I can accept that networking events are largely about eating and drinking on someone else’s dime and getting to bullshit and feel important without pretending that they are an utter necessity. I can go shopping for a new blazer for a work event and realize it’s just me spending some money on an object I need and not me ascending some invisible ladder of corporate feminist empowerment. My bourgeois lifestyle choices are not political statements, and the closest I ever come to channeling my privilege into something truly meaningful are the times when I am using it to help someone who doesn’t have these same luxuries. I need to attend more community meetings, and fewer networking happy hours.
5. Ultimately, the degree to which I opt in or out of all these things will depend on an inner confidence I must cultivate completely separately from my career or my income. And to me, there is nothing that generates said confidence more than living in a truly ethical way — and to me, ethics are most pressingly defined by being an active and positive member of one’s various communities — by the direct and indirect impacts we have on our fellow humans. For too long, I’ve contented myself with cultivating and fostering the TFD community, as well as my own professional network of other women. And I treasure those communities! But the reality is that they are largely groups who will do very well in life, and while spreading financial literacy to young women will always be a hugely important mission, both generally and to me personally, I have let my politics-adjacent work sate me, and been largely absent in helping my real-life communities. It had been eight years since I’d canvassed or phone banked or showed up to community board meetings, and only recently have I begun changing that.

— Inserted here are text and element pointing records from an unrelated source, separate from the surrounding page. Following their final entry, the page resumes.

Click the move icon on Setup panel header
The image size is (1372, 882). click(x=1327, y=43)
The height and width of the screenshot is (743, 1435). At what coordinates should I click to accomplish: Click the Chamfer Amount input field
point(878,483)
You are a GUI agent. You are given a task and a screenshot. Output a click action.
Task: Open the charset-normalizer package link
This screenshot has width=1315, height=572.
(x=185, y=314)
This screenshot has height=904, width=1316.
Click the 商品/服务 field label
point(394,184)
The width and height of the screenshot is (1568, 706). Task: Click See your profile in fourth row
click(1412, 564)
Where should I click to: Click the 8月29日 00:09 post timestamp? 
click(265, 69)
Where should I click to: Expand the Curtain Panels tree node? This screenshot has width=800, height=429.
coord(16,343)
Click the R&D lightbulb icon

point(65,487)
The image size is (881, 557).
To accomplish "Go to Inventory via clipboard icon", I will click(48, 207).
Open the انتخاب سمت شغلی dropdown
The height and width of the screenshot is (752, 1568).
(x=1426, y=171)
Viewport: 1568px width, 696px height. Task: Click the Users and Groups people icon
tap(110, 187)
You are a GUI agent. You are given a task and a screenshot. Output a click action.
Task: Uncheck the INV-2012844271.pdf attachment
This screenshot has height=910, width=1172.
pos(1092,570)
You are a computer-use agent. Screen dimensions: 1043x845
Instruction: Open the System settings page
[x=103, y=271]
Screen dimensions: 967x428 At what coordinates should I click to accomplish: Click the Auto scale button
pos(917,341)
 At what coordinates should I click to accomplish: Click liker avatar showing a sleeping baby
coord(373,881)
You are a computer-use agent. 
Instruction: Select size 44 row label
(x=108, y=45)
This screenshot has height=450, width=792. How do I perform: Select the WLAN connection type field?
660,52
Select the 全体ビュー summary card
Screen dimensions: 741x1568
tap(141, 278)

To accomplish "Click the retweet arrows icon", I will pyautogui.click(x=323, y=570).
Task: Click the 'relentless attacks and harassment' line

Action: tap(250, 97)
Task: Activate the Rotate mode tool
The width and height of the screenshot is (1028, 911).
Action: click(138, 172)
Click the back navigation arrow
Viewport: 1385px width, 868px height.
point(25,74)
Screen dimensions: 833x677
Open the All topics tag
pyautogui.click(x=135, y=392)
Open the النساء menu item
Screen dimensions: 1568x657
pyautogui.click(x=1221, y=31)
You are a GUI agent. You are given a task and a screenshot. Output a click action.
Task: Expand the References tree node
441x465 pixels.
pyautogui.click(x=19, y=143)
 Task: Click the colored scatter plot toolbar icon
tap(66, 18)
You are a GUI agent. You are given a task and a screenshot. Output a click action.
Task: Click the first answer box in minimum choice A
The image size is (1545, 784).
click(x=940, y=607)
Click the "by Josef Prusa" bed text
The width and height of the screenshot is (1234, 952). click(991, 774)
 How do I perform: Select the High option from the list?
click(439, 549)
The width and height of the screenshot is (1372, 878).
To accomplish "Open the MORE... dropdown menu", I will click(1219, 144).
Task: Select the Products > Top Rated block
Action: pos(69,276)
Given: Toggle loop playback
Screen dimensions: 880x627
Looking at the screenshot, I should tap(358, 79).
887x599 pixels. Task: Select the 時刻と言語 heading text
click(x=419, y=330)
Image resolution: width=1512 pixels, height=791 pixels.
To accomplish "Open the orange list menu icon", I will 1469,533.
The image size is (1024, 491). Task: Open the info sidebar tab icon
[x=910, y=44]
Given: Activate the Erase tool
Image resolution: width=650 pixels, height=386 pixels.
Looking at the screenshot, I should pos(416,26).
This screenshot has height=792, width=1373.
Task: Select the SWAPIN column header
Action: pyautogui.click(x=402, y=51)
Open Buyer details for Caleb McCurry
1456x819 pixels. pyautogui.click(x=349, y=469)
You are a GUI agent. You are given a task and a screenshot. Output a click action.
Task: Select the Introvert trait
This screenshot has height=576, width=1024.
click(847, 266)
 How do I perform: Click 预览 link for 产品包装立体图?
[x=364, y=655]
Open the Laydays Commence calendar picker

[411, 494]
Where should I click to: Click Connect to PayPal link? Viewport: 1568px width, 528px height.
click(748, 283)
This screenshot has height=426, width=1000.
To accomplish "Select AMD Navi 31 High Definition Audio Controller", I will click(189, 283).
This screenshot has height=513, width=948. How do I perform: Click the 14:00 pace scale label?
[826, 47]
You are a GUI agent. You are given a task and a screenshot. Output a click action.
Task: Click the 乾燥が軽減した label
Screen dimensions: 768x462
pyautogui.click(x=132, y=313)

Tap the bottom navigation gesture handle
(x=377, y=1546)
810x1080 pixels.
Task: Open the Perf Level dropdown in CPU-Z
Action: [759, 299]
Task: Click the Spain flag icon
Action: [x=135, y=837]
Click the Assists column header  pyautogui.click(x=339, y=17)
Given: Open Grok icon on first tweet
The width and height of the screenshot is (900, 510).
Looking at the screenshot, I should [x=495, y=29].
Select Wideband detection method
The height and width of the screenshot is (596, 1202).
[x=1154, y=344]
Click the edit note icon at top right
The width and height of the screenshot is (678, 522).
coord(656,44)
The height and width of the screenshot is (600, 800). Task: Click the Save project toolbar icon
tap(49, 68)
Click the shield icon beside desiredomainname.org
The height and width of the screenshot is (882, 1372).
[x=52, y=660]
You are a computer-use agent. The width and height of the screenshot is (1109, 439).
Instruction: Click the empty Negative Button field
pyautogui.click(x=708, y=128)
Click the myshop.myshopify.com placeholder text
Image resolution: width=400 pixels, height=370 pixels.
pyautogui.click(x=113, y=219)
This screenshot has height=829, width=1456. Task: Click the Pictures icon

I consider it a personal duty to be an ethical, helpful member of the Morningside Heights/Harlem communities, the New York City community, the American community. I consider it an ethical duty to be informed, and to use my not-insignifcant platform and privilege to help those who don’t share those things. And I have found, in just dipping a toe back into those worlds, and those levels of civic engagement, that when you are the kind of citizen you want to be, the kind of “professional” you may or may not be has much less of a bearing on your life.